Idea poderosa, con la que no termino de estar de acuerdo. La Primera Guerra Mundial fue el último conflicto bélico romántico, el primero moderno. A partir de ella la tecnología se impuso, incluso a la estrategia, y las noticias de los desastres humanos y materiales llegaron en masa a la retaguardia. Nunca más se pudo mirar a la guerra de la misma manera -después de 1914, es difícil concebir mitos como los de Alejandro o Napoleón-.

También fue el principio del fin del imperialismo, el nacimiento del bloque soviético, la consolidación de Estados Unidos como primera potencia y, de manera lejana, el comienzo de la sociedad de consumo, aparentemente civilizada, que ahora disfrutamos y/o sufrimos en el siglo XXI.

En los colegios debería estudiarse la Primera Guerra Mundial mucho más en profundidad. Desde un punto de vista práctico, incluso histórico, es más crucial este relato que, por ejemplo, el de los Reyes Católicos. También deberían estudiarse mucho mejor Totalitarismos, Guerra Civil, Segunda Guerra Mundial, Guerra Fría, etc.

Porque, bien conocida la Historia, quizás no surgirían pánicos infundados, estériles. Se habla mucho del resurgimiento de los nacionalismos. Ciertamente, los CDR catalanes tienen tremendo tufo a escuadrones fascistas; Trump se parece a Mussolini, sobre todo en sus poses; y la creciente xenofobia de algunas sociedades puede compararse al racismo nazi.

Pero hay que ser más listos. No creo que ni los más fanáticos -por lo menos en Europa- estén dispuestos coger un fusil, a alistarse para jugarse la vida en defensa de la sacrosanta patria. En este sentido, la molicie surgida de la sociedad de consumo es un efecto beneficioso. Estamos demasiado arriba en la pirámide de Maslow como para volver a las trincheras -mientras no nos carguemos el Estado de Bienestar, clarostá-.
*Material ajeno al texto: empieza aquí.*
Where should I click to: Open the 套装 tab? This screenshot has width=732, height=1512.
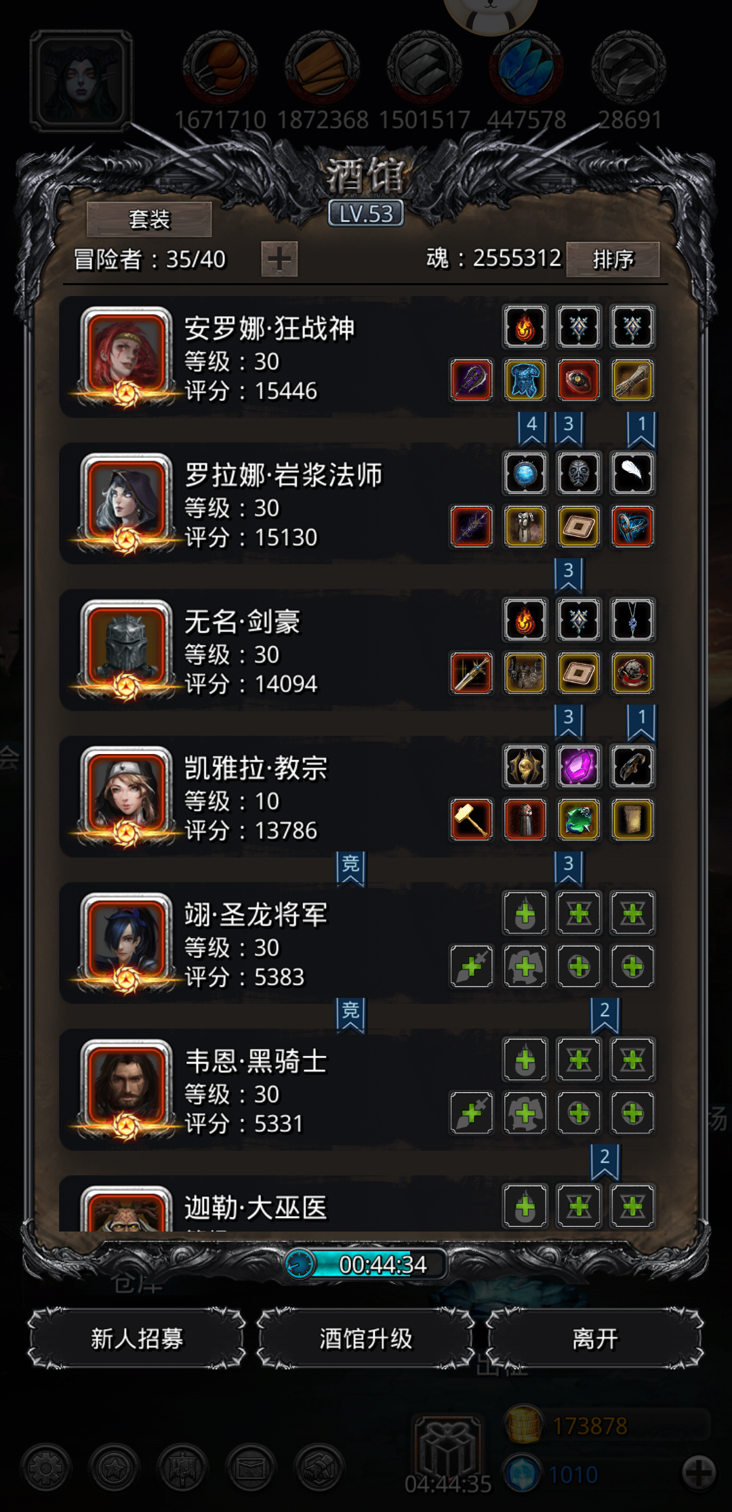point(149,219)
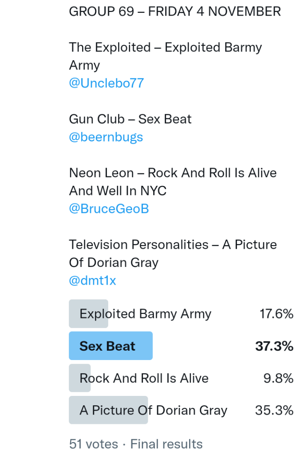
Task: Click the 51 votes count
Action: coord(93,444)
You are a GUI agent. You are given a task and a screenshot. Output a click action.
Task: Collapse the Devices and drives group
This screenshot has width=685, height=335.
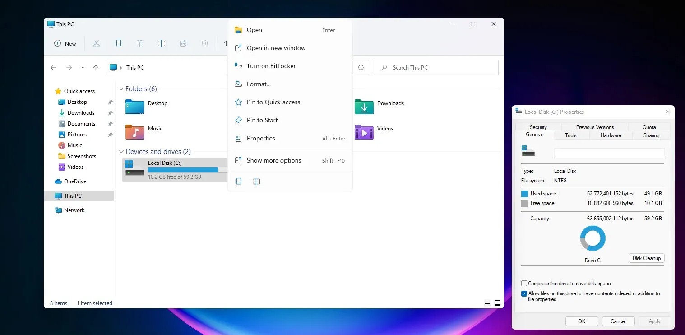(x=121, y=152)
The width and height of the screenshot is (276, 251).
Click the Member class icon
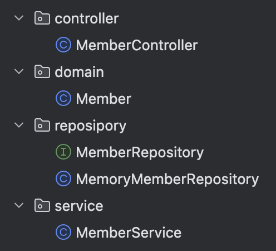click(x=63, y=98)
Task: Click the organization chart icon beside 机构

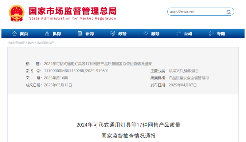Action: point(47,33)
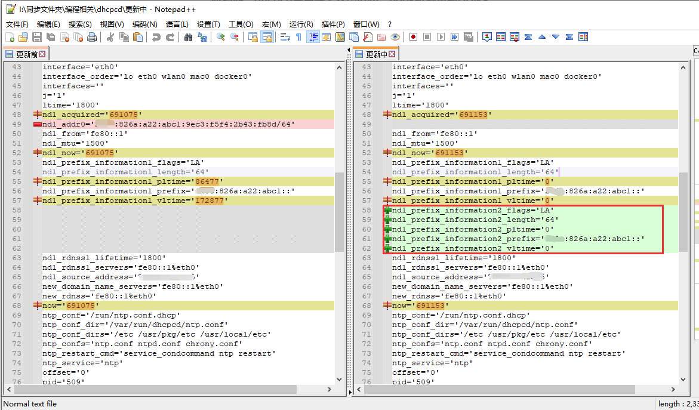699x410 pixels.
Task: Open the 插件(P) plugins menu
Action: 332,24
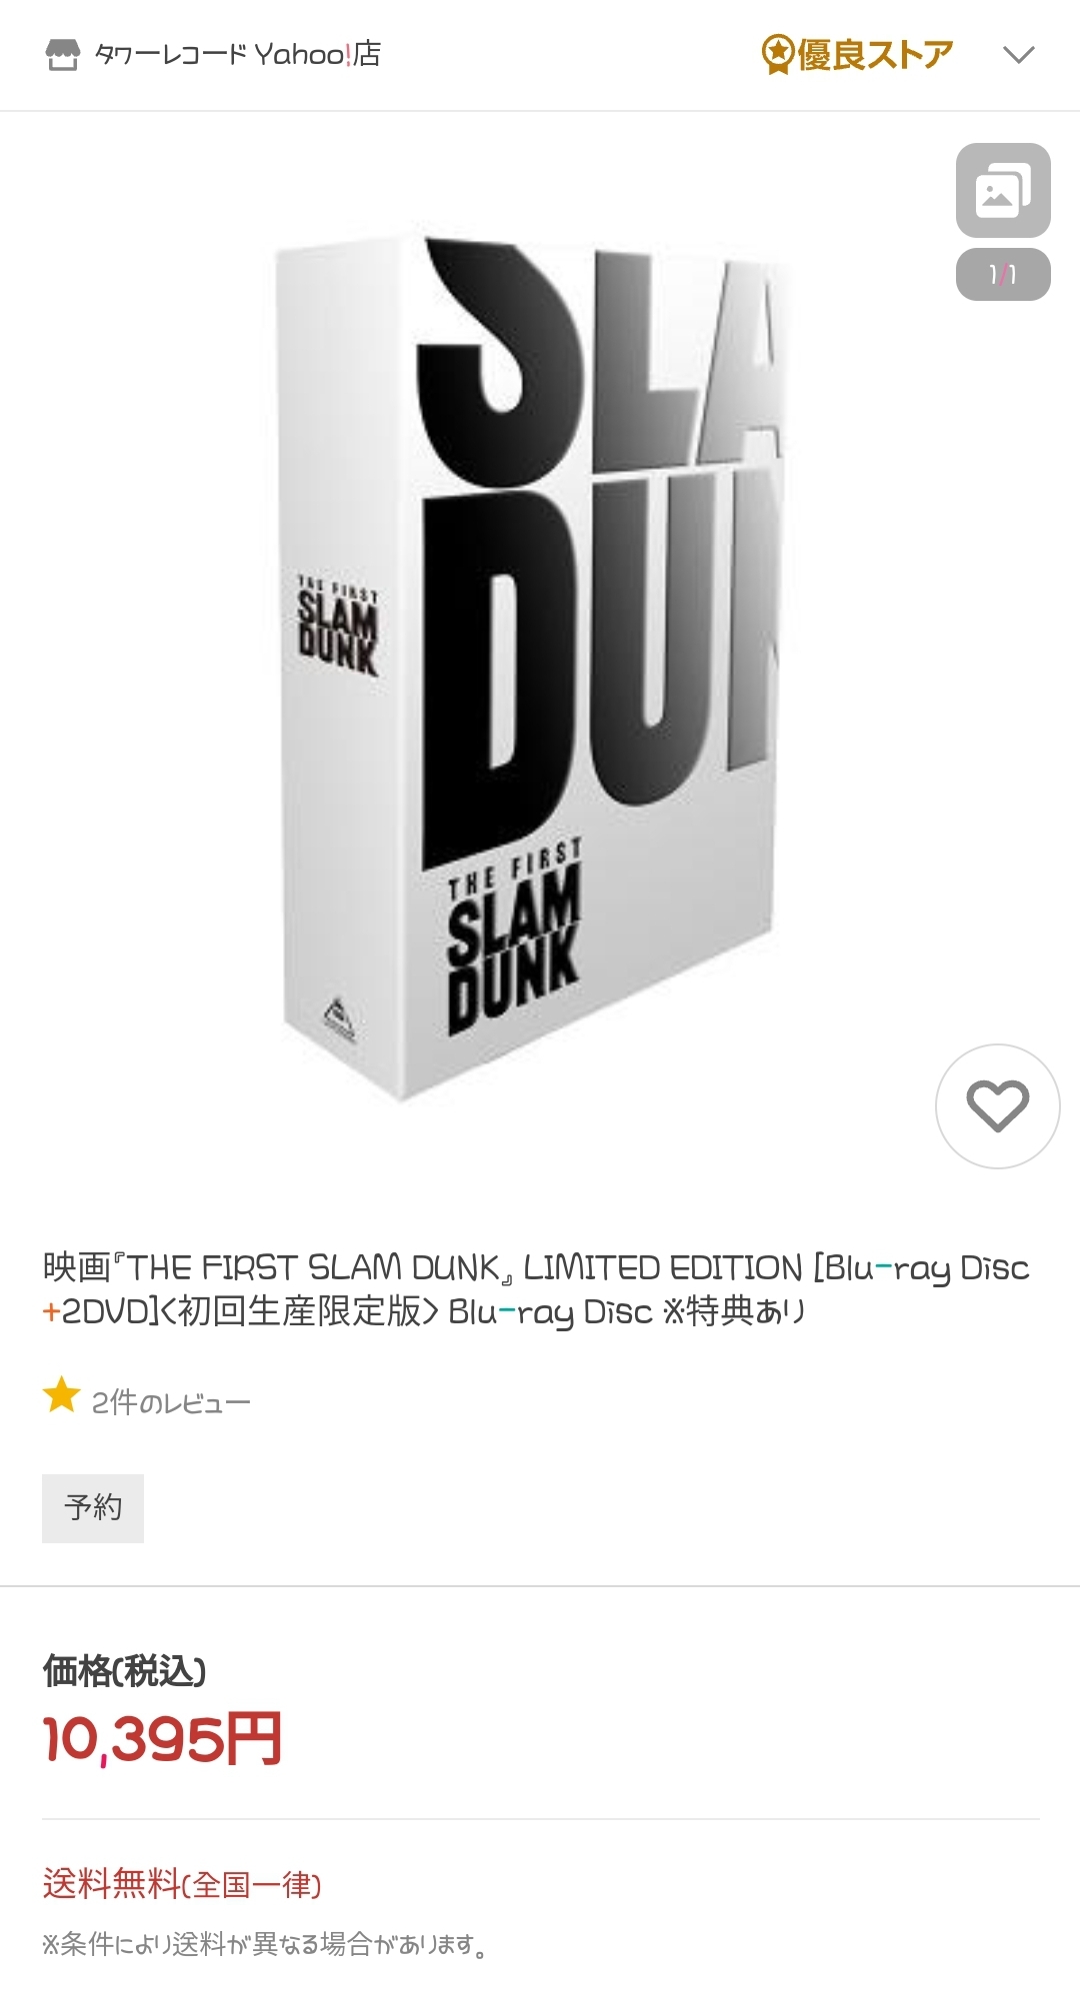This screenshot has width=1080, height=1992.
Task: Open the タワーレコード Yahoo!店 store link
Action: click(238, 54)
Por otro lado, hay cosas que no han cambiado respecto a la época de la Primera Guerra Mundial. Quizás ahora el mundo esté más alfabetizado, quizás hayamos progresado sobremanera en los niveles más básicos de la existencia… pero ahora más que nunca sabemos que la gente no toma las decisiones de manera racional, que las masas funcionan a impulsos, según emociones, a veces sentimientos.

Probablemente por ello, de manera siempre precaria, deberíamos centrarnos, aparte de en el conocimiento histórico, en la educación ética, estética y espiritual del ser humano. A lo mejor así evitemos definitivamente tentaciones autodestructivas… porque, a la postre, la Primera Guerra Mundial no fue nada más que eso: pura, desoladora, humanísima autodestrucción.